27 I should also add that the orders made by the Tribunal record the noting of an amended claim. The first defendant did not seek to have any amendment made. Presumably any amendment was brought about by the Tribunal on its own motion. The Act provides that amendments made without notice are to be treated as irregularities. Jurisdiction in relation to irregularities is given to the Tribunal.
28 It is claimed that no reasons were given for the making of the order that the first defendant be relieved from paying the sum of $8,335.50 (in respect of the balance of the contracted roofing works).
29 Alternative arguments were put in opposition to this contention. It was said that the Act had taken away any requirement to give reasons. In the alternative, it was said that if reasons were required, then the reasoning process had been sufficiently disclosed.
30 Section 49 of the Act deals with the matters of the giving of notice of decisions and statement of reasons for decisions. The structure of the section enables a party within 14 days of receiving notice of the decision to request the Tribunal to provide a statement of reasons for its decision. There is provision for extension of time. In this case, no extension was sought and the request was not made within the prescribed 14 days. However, voluntarily reasons for decision were provided.
31 It may be that in these circumstances, the Tribunal was not required to provide reasons. However, for present purposes, it is unnecessary to further pursue this question. I consider that, the reasoning was sufficiently disclosed.
32 The cases demonstrate that what will be sufficient will vary from case to case. In the present circumstances, a Tribunal was deciding an ex parte application. The reasoning process need not be expressly disclosed. It can sufficiently appear by implication (see inter alia Madden v NSW Insurance Ministerial Corporation [1999] NSWSC 196).
33 In my view, this is one of those cases where the reasoning process can be discerned by implication from other material appearing in the reasons. The reasons identify the evidence that was led and contain the findings made by the Tribunal. In my view, the order made can be seen to flow from that material.
34 It may be that it was intended by Parliament that the rehearing provisions would provide a remedy for cases where a party does not appear at a hearing. If that was the case unfortunately for the plaintiff, the claim fell outside the jurisdictional limitations of s 68.

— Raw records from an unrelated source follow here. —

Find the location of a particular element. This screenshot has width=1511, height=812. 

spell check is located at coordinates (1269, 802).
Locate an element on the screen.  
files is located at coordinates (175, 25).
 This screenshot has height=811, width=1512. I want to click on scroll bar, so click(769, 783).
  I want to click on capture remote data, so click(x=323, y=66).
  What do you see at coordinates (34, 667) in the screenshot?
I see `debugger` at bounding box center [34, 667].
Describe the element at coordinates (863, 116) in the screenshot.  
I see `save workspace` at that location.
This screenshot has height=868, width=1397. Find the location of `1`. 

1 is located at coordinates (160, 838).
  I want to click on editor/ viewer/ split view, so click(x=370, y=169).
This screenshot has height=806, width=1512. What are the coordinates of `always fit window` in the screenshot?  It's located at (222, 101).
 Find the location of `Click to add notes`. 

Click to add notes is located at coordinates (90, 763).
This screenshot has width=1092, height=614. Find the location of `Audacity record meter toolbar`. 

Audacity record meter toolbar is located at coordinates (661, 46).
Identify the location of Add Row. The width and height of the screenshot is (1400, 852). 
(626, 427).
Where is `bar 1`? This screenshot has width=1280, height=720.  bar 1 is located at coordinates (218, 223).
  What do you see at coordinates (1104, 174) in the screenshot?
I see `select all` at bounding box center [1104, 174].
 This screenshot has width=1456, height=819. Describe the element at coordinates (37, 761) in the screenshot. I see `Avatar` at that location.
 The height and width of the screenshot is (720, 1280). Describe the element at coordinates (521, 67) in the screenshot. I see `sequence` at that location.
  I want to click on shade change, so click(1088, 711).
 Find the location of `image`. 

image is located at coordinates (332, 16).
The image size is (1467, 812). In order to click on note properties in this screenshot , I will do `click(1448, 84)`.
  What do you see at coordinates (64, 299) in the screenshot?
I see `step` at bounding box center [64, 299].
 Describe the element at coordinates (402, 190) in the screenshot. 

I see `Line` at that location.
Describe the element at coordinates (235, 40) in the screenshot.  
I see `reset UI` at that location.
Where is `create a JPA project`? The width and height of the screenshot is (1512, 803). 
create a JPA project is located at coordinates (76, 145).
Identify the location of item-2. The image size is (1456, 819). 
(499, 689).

35 My consideration of the grounds argued by the plaintiff has led me to the view that the challenge should fail on the question of merits. In the circumstances, it would be futile to grant any extension.
36 The plaintiff bears the onus of satisfying the court that it is entitled to the relief sought. In my view, it has failed to discharge that onus.
37 The Summons is dismissed. The plaintiff is to pay the costs of the Summons. The Exhibits may be returned.